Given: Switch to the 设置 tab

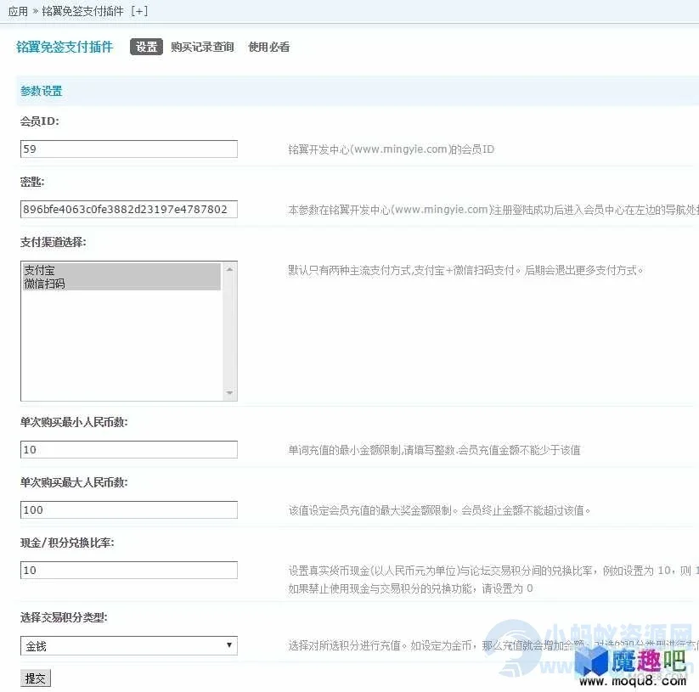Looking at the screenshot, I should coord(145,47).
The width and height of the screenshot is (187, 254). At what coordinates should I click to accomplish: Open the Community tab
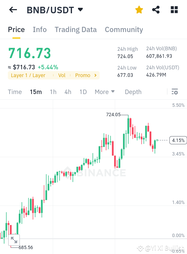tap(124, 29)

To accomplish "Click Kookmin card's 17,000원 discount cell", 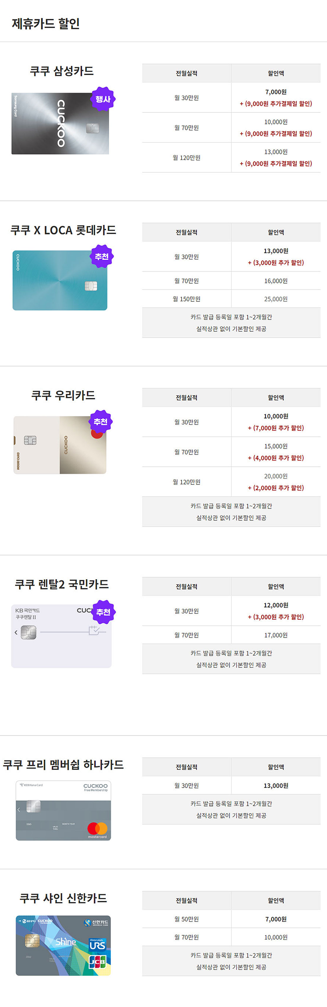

*TASK PROMPT*
Wherever an image appears, omit it, and retype everything else in the entries exactly.

*EXERCISE RESPONSE*
Given: Switch to the 设置 tab

Looking at the screenshot, I should coord(145,47).
The width and height of the screenshot is (187, 254). At what coordinates should I click to accomplish: Open the Community tab
tap(124, 29)

To accomplish "Click Kookmin card's 17,000원 discount cell", 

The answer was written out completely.